> TASK REQUIREMENTS
Wherever a line in the records below contains "Widerrufsrecht", copy that line.

Source records:
------------------------------

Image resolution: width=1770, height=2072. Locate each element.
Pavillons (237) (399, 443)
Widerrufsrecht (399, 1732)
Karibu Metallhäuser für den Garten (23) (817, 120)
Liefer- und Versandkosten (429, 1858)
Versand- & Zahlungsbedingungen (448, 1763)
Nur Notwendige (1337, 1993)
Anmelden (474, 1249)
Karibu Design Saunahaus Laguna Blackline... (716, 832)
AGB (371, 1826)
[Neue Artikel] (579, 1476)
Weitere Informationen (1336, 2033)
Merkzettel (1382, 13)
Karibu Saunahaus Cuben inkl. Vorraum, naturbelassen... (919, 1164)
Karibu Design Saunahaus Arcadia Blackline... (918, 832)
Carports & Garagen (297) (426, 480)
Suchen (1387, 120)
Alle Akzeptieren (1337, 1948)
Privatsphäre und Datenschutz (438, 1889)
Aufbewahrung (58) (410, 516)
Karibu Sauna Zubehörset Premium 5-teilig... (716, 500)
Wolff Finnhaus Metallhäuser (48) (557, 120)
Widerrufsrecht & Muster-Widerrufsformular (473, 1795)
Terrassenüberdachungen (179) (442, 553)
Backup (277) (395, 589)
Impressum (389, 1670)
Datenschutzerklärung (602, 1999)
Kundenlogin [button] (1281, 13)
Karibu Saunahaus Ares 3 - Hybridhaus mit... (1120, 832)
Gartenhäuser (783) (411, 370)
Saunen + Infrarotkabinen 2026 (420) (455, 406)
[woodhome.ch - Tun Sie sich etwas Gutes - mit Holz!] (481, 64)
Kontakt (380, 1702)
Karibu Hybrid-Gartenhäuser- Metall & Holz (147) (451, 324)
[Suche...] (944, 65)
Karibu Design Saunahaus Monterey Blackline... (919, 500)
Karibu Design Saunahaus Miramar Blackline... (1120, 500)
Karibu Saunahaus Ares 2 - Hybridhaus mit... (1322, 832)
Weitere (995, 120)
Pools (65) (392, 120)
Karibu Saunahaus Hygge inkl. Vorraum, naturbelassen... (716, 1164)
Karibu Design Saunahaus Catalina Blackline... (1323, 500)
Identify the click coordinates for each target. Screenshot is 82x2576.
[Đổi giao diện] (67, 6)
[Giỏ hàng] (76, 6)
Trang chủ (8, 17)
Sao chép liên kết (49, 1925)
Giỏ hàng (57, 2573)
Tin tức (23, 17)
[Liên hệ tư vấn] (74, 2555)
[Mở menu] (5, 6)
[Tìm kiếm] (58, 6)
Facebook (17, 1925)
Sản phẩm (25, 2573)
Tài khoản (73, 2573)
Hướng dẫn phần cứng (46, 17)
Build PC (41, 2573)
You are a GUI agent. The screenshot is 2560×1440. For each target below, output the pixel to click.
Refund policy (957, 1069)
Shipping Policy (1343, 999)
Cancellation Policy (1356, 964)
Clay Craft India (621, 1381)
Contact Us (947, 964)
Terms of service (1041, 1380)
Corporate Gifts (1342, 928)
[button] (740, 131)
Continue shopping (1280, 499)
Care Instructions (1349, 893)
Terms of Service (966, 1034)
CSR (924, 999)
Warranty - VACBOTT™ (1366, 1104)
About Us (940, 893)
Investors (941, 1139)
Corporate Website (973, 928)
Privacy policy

------------------------------

> REPLY TO THE TASK
Widerrufsrecht (399, 1732)
Widerrufsrecht & Muster-Widerrufsformular (473, 1795)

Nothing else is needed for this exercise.